海外展開で成功したManus~「中国市場で戦わない」という新戦略
こうした中国国内の熾烈な競争を避け、最初から中国外での展開を考え、成功した企業がある。生成AIを活用したAIエージェント「Manus」をリリースした蝴蝶効応(直訳すると「バタフライエフェクト」)という企業だ。
ManusもDeepSeek同様、世界のテック系の人々に衝撃を与えた中国発のAIサービスであり、AIエージェントサービスである。どういうAIサービスかというと、ChatGPTなど他のAIサービスと同じように調査を依頼すると、エージェント(代理人)のようにManus自身が自律的に検索やブラウジングを行い、結論を既存のAIサービス以上に詳細にまとめてくれるというものだ。さらにはプレゼンテーションファイルやワードファイルなどへもまとめてくれるし、画像や動画も生成してくれる。Manusに関しては多くの人がレビューしているし、自立的に動いてタスク処理する様子を実際に見て体験すると、「なるほどこれはAIのエージェント(代理人)だ」と理解できるはずだ。
2025年3月に発表されたばかりの新しいAIエージェント「Manus」。次世代AIエージェントとして注目を集めている。UIはManusが推論モデルを利用する米国のAI「Claude」にそっくりだ Photo:Diamond 拡大画像表示
manusの使用例。日帰り旅行のプランを自立的に調べてまとめてくれる(筆者作成) 拡大画像表示
同社は当初中国に本社があり、アリババのQwenと米Claudeの推論モデルを利用しサービスを提供していたが、今年3月にManusを発表して世界的に注目を集めた後、本社をシンガポールに移転。
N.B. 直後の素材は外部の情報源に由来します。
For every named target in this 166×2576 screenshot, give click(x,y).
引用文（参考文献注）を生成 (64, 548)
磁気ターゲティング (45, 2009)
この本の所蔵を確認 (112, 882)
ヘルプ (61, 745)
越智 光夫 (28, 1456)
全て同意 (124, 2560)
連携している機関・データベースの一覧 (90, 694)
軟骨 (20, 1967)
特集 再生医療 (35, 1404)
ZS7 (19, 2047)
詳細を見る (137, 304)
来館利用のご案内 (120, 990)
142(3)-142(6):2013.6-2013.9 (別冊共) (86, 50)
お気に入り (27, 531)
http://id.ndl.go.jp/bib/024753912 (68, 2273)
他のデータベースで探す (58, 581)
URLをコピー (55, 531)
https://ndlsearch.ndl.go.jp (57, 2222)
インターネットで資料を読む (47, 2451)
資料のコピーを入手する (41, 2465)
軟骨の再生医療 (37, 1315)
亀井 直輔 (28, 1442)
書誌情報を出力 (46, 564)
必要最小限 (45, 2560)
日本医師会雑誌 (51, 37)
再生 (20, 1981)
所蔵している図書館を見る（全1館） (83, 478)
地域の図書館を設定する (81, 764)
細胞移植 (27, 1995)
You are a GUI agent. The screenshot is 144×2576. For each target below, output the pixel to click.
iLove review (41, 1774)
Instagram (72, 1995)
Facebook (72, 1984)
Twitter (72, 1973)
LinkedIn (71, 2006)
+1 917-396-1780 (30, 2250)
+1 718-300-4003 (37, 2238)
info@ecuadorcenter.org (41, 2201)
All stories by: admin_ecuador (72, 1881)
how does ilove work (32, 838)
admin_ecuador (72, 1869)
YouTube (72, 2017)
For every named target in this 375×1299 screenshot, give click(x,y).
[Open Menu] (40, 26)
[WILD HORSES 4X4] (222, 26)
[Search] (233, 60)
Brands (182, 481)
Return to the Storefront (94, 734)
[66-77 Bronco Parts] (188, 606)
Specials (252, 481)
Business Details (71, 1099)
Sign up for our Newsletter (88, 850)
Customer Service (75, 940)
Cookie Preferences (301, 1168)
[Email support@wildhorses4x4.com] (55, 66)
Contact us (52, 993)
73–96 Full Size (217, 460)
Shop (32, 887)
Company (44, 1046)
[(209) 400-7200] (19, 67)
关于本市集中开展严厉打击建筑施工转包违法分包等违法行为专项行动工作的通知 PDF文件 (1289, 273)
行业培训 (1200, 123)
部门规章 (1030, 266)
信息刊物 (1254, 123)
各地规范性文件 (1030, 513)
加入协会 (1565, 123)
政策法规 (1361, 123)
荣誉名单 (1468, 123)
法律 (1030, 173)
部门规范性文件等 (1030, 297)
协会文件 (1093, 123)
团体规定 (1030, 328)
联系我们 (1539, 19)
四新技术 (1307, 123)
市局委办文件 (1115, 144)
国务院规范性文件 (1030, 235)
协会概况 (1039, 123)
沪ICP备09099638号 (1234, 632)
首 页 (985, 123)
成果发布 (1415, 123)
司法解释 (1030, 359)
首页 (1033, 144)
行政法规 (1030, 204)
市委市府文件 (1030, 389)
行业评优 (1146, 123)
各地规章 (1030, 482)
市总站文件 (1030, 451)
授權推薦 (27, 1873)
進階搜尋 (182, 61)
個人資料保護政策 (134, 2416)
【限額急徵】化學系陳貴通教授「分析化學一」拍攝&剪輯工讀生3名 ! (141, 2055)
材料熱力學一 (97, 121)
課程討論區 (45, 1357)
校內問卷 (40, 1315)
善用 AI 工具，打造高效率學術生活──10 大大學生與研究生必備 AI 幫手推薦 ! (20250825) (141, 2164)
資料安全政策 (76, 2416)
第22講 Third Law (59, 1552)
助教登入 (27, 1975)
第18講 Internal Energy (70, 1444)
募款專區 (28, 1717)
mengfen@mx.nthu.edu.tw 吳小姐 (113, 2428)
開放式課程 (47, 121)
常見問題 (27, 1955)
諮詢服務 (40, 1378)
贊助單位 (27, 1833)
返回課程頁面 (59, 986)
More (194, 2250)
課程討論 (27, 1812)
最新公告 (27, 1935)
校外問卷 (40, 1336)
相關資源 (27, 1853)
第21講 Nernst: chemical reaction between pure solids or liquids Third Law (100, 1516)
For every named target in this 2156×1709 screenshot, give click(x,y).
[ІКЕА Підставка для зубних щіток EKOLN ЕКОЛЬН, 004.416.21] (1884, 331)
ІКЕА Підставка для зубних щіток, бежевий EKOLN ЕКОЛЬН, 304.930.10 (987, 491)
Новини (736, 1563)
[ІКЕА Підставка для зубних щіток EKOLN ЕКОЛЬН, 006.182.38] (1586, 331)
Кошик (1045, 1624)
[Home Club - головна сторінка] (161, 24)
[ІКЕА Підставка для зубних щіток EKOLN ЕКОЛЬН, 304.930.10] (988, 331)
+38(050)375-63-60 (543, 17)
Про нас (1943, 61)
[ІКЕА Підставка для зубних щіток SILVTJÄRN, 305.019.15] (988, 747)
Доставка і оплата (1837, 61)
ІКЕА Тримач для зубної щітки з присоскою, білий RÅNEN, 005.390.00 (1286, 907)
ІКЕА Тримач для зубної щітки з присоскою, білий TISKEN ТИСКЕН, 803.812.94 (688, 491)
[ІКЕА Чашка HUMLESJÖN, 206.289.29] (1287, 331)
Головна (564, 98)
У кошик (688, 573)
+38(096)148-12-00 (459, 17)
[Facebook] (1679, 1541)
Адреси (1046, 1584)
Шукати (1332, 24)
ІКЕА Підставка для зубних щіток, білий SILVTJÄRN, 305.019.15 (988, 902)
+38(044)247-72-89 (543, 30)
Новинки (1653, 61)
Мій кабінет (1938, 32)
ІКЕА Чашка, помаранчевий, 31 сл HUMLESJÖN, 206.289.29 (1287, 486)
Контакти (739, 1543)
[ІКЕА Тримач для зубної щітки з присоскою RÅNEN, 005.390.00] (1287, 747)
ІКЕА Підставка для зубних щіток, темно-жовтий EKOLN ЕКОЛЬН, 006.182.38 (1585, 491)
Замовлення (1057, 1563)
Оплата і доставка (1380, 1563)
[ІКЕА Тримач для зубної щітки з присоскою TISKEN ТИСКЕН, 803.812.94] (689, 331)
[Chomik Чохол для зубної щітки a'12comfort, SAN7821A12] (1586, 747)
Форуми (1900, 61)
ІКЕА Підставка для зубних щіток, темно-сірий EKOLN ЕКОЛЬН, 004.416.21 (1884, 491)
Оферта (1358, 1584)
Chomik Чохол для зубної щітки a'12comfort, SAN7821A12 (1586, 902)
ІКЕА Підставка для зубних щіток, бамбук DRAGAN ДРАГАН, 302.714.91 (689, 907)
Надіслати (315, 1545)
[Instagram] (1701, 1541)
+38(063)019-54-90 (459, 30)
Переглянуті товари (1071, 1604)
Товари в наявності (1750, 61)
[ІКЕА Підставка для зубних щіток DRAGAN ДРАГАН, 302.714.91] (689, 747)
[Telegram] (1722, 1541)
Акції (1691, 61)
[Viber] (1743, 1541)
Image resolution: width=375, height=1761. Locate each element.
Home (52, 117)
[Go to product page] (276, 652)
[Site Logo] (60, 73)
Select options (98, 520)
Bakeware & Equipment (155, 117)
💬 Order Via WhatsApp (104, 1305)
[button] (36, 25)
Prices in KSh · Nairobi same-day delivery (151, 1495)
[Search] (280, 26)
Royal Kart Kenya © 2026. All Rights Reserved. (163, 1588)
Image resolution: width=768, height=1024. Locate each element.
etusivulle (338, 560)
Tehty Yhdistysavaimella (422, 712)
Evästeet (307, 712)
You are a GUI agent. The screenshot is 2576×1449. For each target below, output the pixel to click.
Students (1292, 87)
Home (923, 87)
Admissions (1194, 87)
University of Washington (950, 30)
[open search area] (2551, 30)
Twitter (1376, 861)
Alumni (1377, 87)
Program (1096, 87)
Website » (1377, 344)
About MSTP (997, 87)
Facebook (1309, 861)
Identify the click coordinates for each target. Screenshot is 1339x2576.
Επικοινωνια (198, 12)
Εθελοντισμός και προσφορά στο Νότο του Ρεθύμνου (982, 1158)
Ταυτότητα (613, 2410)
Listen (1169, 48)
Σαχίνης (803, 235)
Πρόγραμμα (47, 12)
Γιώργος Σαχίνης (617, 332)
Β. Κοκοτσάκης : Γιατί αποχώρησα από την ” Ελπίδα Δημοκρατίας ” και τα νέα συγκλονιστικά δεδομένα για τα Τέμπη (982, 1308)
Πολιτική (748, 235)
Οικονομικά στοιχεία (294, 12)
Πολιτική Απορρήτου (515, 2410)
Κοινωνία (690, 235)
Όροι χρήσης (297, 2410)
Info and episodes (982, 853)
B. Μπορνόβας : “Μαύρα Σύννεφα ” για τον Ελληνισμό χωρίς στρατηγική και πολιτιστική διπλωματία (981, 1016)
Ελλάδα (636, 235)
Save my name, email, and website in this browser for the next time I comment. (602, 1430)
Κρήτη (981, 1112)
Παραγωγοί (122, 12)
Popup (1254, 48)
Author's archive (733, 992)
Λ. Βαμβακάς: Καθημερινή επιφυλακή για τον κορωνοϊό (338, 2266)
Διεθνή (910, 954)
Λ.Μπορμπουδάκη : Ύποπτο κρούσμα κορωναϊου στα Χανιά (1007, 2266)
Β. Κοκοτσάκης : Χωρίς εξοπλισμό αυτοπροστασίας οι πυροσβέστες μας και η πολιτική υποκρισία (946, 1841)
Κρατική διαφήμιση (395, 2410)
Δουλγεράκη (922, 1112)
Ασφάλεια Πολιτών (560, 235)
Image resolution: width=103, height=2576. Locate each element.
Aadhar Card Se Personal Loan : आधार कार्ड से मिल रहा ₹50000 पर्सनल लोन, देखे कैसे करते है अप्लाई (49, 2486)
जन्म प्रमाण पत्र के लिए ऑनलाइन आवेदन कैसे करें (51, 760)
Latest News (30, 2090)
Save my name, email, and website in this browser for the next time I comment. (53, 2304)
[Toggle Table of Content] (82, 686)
利用する推論モデルをClaude1社にした。ClaudeはGoogleDriveと連携できることから、manusにおいてもそれが活用できる。
こうした一連の動きについて、中国メディア各誌は、同社が中国の特殊なインターネット環境ではなく、世界のインターネット向けのサービスを当初から考慮して開発したと分析している。創業者の肖弘氏は「最終的に良い結果が出れば、中国生まれの創業者として、新しい環境でもグローバルな製品を構築できることが証明される」とコメントしている。
AIを巡って生き残ったのは、大手ネット企業とDeepSeek、そしてManusで、後は風前の灯である。中国には14億の人口があり、11億のインターネット利用者がいる。中国市場は大きく見えるが、昨今は不景気だということも中国内外で報じられている通りだ。
Manusの海外展開は、資金力がものをいう中国で、資金の力でサービスを広げていくならば、むしろ世界市場にサービスをリリースして成長したいという意思の表れとも解釈できる。
結果として中国大手ネット企業が、資金力とこれまでの成功を武器に後からおいしいところを取りにいった、というAI競争の顛末は、ソフトウェア企業のスタートアップとしては夢も希望もない。今後中国で大手ネット企業が横取りできそうなジャンルが現れたとしても、これまでの中国のようには新興企業から斬新で面白いサービスが出てこなくなるだろう。一方で、Manusの成功体験によって、海外でのサービスローンチを目指す企業が増えていきそうだ、と予想している。